Gribin solunum yollarından kolayca bulaştığına vurgu yapan Kartal, "Grip virüsü hasta insanın solunum yollarından özellikle hapşırma, aksırma ile 'virüs içeren' damlacıklarla 1.5 metrelik bir alana yayılır. Virüs havada asılı kalarak 2 saat boyunca, metal yüzeylerde 24-48 saat, kumaş dokuda 8-12 saat, ellerde 5 dakika yaşamını sürdürebilir. Virüs diğer insanlara; damlacıkların direkt solunması, virüs bulaşı olan yüzeylere el ile temas edilmesi sonrası elin ağız, burun ve göze temas etmesi ile ve tokalaşma ile olmak üzere başlıca üç yol ile bulaşır. Bulaştırıcılık hastalık belirtileri başlamadan bir gün önce başlar ve hastalık periyodu boyunca 1 hafta sürer. Hastalığın tedavisi belirtilerin ortadan kaldırılmasına yöneliktir. Ağrı kesici, ateş düşürücü ilaçlarla, burundaki ödemi azaltarak solunumu rahatlatan dekonjestan ilaçlarla hasta rahatlatılır. Yatak istirahati ve bol sıvı alınması önerilir. Ateşi gerilemeyen, öksürüğü uzayan, solunum sıkıntısı olan kişiler derhal doktora başvurmalıdırlar. Özellikle immun düşkün, eşlik eden hastalığı olanlar vakit kaybetmeden hastaneye yatırılmalıdır. Hastalığa yakalananların diğerlerine bulaştırmamak için yapması gerekenler; mümkün oldukça kalabalık ortamlardan uzak kalmak, zorunlu bulunma gerekiyorsa diğer insanlarla teması mümkün olduğunca kısa tutmak ve bu süre zarfında da maske kullanmaktır. Hasta kişilerin bulunduğu odaların sık sık havalandırılması gerekir. Özellikle hapşıran ve aksıran hasta kişilerin 1.5 metre yakınına yaklaşmamak gerekir. Temas edilmesi durumunda ve kalabalık ortamlara gidildiğinde eller sık sık yıkanmalıdır. Mevsim özelliklerine göre giyinilmeli, iyi beslenilmeli ve düzenli uyunmalıdır" şeklinde konuştu.

"Aşının koruyuculuğu yapıldıktan 2 hafta sonra başlar"

## Etkinlikler
#1 Grip konulu metne göre virüs ellerde ne kadar süre yaşamını sürdürebilir?
#2 Grip konulu metni, "Aşının koruyuculuğu yapıldıktan 2 hafta sonra başlar" ara başlığının ardından gelecek bölümle sürdürün.

Ekran görüntüsü konumlandırma verileri
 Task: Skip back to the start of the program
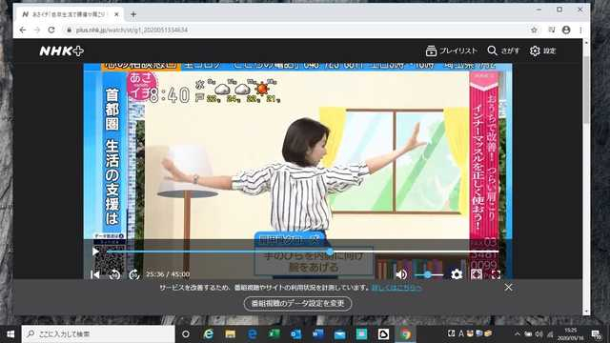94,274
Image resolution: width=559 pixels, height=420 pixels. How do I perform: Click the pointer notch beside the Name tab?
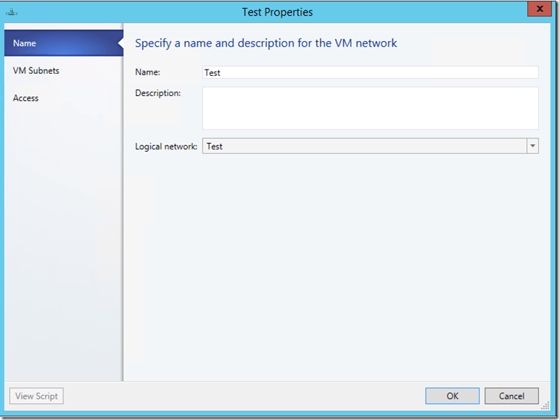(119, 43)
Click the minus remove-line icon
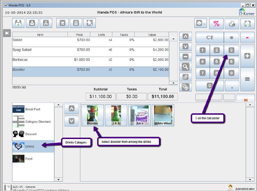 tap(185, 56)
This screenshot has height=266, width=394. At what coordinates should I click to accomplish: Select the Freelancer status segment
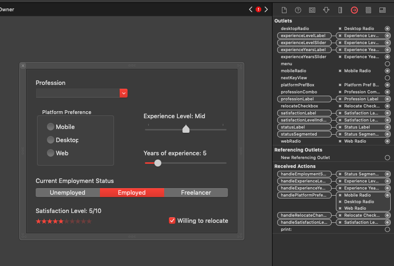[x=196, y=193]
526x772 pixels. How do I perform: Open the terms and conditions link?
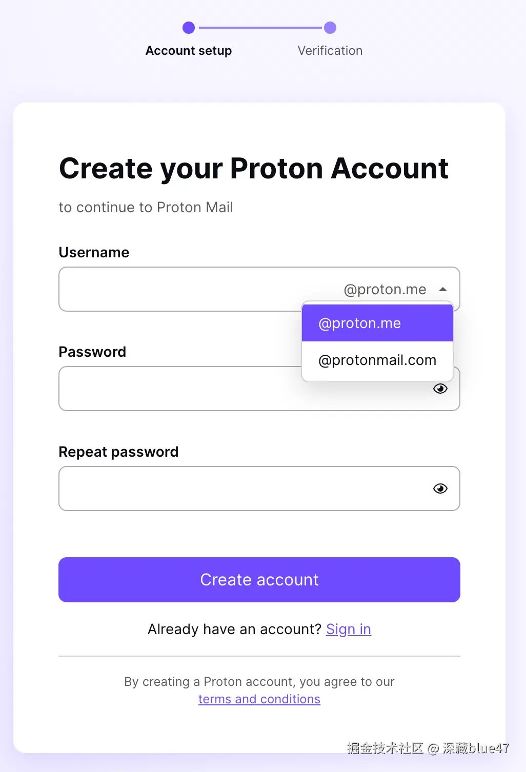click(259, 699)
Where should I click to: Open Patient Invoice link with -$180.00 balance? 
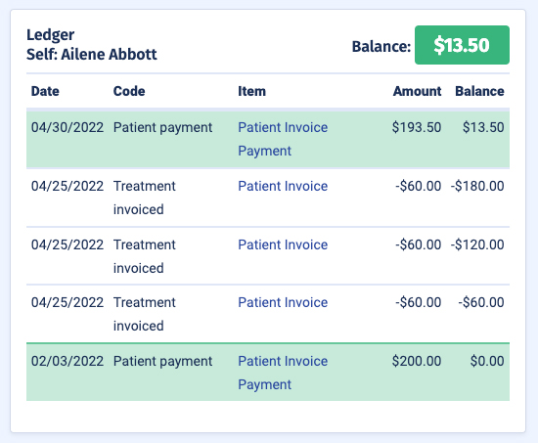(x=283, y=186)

==

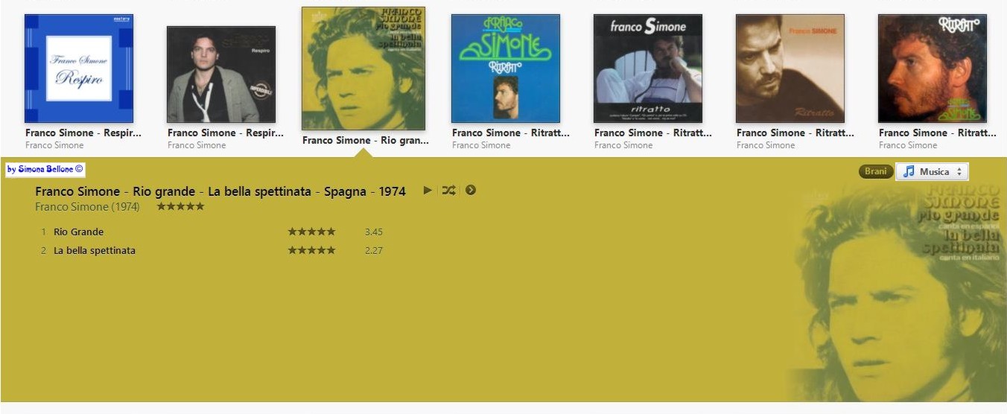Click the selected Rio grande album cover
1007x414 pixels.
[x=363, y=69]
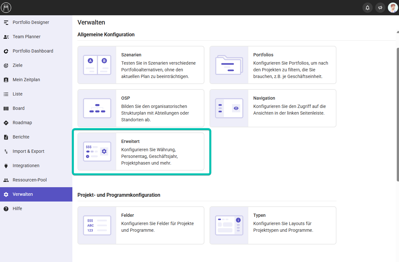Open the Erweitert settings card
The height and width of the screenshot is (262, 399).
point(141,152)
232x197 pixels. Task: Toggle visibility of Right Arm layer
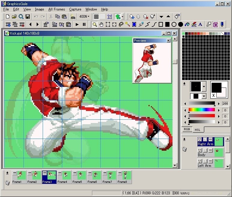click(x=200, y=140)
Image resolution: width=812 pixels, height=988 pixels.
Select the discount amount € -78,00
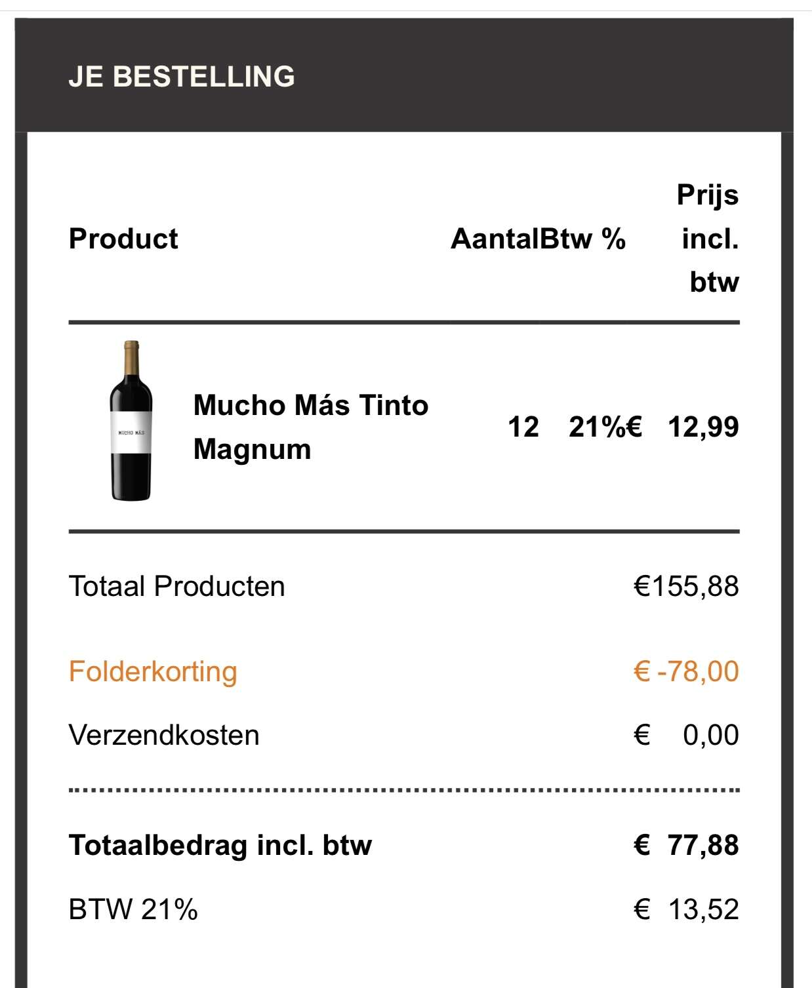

## Görev Yanıtları
#1 5 dakika.

#2
Yaşlı vatandaşlara da bu dönemde tavsiyelerde bulunan Prof. Dr. Elif Doyuk Kartal, sözlerini şu şekilde tamamladı;
"65 yaş üzerindekiler; yüksek tansiyon, kalp hastalığı, böbrek hastalığı, şeker gibi kronik hastalığı olanlar; bağışıklığı baskılanmış olanlar, son 6 ayında grip mevsiminde olacak gebeler, bakımevinde kalanlar, onlara hizmet verenler ve sağlık personelinin aşılanması önerilmektedir. Aşı içeriğini Dünya Sağlık Örgütü belirlemektedir. Piyasada üçlü ve dörtlü olmak üzere inaktif aşılar mevcuttur. Belgelendirilmesi durumunda yukarıda belirlenen risk grubunun grip aşısı SGK tarafından karşılanmaktadır. Aşının koruyuculuğu aşı içeriğindeki virüslerle toplumda dolaşan virüslerin örtüşme oranına; yaş, genel sağlık durumu gibi nedenlere bağlı olarak yüzde 30-80 arasında değişmektedir. Genç bireylerde aynı zamanda işgücü kaybı ve antibiyotik kullanımı önemli oranda azalmaktadır. Yaşlı bireylerde koruyuculuğu gençlere göre daha düşük olmakla birlikte hastaneye yatış ve ölüm oranları önemli oranda azalmaktadır. Anaflaksi düzeyinde yumurta alerjisi olanlar, aşı içerindeki maddelere alerjisi olanlar, aktif nörolojik hastalık ya da aşı sonrası ciddi nörolojik yan etki gelişenlere aşı yapılması önerilmez. Aşılama için uygun dönem bu yıl Ekim ayı sonu olup Ocak ayı dahil yapılabilir. Aşının koruyuculuğu yapıldıktan 2 hafta sonra başlar ve 6-8 ay mevsimsel grip sezonu boyunca devam eder. Soğuk algınlığı virüslerine yönelik aşı bulunmamaktadır. Grip aşısı olan kişiler bu dönem boyunca, aşı içeriğinde olmayan diğer tip influenza virüsleri ya da soğuk algınlığı virüsleri ile karşılaşabileceklerini bilmeli ve diğer korunma yollarını da vazgeçmeden her zaman uygulamalıdırlar."